俺はそんな小谷鳥を見ながら、頬杖をついた。
「ま、いいけどさ別に。まだここら辺のスイパラ制覇してないし」
「あら、もしかしてスイパラに熱が入ってきた?」
「まぁな」
「ふふっ、悪くないわね」
どこか不満げにしながらも、俺は言葉の裏では嬉しかったのだ。
関係に名前はなくとも、その関係の行き着く先が見えていなくとも、それでもこうして話せることが楽しいのだ。

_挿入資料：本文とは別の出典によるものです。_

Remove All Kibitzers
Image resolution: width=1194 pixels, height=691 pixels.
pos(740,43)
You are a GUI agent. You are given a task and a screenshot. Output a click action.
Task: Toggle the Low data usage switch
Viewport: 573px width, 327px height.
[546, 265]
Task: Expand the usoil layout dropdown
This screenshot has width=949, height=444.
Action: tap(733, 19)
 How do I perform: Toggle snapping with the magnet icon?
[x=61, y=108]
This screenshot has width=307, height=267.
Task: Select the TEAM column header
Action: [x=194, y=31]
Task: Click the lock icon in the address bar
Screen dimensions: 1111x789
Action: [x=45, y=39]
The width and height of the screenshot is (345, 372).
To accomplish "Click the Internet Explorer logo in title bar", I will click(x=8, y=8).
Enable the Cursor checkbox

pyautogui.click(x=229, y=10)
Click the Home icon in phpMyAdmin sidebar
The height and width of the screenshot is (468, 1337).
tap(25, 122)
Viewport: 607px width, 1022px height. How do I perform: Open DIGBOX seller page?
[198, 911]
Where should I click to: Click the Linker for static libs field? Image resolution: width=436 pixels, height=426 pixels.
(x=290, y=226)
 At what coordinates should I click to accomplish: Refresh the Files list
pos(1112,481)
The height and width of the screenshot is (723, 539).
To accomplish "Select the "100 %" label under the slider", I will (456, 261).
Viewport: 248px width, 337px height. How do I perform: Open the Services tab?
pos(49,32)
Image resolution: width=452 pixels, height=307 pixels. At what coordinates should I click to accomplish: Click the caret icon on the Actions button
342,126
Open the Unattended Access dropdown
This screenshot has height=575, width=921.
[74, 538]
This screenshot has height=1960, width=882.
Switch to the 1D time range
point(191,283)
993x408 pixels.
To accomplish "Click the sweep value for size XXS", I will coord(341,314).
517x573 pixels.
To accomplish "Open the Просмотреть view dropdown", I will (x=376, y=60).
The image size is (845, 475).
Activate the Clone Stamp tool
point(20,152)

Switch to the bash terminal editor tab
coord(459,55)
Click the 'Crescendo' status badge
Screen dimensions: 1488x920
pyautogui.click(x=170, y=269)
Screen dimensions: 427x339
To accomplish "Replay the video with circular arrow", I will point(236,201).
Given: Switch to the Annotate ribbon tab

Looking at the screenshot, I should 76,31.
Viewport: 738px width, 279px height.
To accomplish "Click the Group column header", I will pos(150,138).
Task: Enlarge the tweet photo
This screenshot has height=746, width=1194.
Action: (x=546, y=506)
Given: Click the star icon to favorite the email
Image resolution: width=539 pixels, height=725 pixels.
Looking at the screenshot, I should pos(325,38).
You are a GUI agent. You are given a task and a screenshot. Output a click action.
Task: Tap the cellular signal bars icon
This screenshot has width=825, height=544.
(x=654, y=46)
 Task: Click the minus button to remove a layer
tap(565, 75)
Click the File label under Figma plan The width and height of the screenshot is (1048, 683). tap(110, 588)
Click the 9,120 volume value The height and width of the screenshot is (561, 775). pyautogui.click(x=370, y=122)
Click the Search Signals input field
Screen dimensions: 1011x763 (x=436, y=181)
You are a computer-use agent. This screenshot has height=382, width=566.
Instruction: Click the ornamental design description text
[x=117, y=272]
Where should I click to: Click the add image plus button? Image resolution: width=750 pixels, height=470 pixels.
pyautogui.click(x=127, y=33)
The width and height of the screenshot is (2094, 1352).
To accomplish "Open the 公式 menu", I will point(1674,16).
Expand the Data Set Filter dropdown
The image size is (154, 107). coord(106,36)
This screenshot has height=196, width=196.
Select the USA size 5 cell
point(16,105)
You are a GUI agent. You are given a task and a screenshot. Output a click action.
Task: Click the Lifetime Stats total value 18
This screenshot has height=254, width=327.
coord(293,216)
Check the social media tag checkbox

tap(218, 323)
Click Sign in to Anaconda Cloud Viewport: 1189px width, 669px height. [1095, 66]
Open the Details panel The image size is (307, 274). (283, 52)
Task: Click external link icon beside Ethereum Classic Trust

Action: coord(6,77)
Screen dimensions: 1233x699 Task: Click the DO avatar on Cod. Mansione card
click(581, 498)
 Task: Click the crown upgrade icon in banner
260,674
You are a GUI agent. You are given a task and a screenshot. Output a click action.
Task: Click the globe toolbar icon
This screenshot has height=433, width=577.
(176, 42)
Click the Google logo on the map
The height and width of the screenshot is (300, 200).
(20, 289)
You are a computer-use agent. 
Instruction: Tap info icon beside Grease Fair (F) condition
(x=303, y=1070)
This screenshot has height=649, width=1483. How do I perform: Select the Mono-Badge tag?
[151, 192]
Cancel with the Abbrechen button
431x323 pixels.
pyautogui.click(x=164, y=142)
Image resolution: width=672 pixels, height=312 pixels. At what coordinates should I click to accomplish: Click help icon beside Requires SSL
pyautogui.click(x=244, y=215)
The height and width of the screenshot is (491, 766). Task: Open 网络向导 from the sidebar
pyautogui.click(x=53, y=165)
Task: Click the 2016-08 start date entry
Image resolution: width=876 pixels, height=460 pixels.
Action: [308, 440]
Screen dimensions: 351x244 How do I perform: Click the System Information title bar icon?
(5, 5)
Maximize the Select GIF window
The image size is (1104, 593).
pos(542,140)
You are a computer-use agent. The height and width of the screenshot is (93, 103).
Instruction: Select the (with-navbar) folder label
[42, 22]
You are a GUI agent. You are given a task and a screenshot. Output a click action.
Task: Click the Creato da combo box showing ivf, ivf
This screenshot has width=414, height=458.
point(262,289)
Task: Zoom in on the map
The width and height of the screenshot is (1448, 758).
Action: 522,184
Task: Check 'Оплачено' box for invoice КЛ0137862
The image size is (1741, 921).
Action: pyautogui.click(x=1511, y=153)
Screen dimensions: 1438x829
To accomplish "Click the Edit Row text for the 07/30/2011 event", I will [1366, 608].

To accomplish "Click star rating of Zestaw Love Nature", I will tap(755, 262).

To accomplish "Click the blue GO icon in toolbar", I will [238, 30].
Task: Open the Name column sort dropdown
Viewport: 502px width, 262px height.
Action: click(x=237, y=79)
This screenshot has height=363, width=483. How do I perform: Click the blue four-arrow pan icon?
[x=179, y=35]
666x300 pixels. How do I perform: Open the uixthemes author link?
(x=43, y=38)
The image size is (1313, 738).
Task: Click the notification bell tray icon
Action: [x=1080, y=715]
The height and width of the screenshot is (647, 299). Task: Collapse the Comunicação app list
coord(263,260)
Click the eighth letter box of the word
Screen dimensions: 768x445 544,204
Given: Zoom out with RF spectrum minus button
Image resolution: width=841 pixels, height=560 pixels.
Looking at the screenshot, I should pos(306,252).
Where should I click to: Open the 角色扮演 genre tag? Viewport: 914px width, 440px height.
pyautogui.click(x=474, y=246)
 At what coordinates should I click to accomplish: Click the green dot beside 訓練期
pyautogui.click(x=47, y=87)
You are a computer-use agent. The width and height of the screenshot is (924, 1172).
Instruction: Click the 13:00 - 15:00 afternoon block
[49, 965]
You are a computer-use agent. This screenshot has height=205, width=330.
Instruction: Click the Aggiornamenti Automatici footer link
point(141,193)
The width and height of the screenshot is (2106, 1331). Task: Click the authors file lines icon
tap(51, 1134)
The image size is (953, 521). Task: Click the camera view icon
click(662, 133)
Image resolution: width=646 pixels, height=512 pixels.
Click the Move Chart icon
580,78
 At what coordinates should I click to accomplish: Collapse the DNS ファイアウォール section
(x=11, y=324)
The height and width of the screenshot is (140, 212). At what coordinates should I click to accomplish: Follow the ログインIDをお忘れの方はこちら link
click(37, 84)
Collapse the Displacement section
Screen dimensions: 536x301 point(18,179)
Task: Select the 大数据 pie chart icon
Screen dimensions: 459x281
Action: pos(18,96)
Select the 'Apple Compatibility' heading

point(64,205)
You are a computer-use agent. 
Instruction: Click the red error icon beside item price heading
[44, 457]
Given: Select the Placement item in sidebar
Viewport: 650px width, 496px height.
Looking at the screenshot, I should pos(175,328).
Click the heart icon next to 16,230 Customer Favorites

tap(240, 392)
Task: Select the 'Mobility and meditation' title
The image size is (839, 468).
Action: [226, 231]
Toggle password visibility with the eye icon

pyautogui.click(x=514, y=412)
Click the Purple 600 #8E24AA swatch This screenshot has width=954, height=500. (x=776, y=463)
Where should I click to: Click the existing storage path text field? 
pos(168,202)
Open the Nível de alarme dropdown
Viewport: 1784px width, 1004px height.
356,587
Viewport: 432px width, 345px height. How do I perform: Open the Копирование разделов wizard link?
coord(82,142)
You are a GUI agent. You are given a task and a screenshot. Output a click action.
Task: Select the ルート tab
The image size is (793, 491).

「(もしかすると、俺も小谷鳥と同じで素直じゃないのかもな。それか移ったか)」
スイーツを頬張る小谷鳥を横目に、ぼんやりと天井を眺める。
「次は現川も呼ぼうぜ。そろそろ呼ばないとキレられる」
「そうね、そうしましょう」
果たす義理なんて一つもない約束を交わす。
友達でも、恋人でも、クラスメイトでもない彼女。
それでも俺たちは、今日も呑気に会話に花を咲かせている。
完
―――あとがき―――
最後まで読んでくださり、ありがとうございました!
皆さんが読んでくれたおかげで、書きたいところまで書くことができました! 本当に感謝です!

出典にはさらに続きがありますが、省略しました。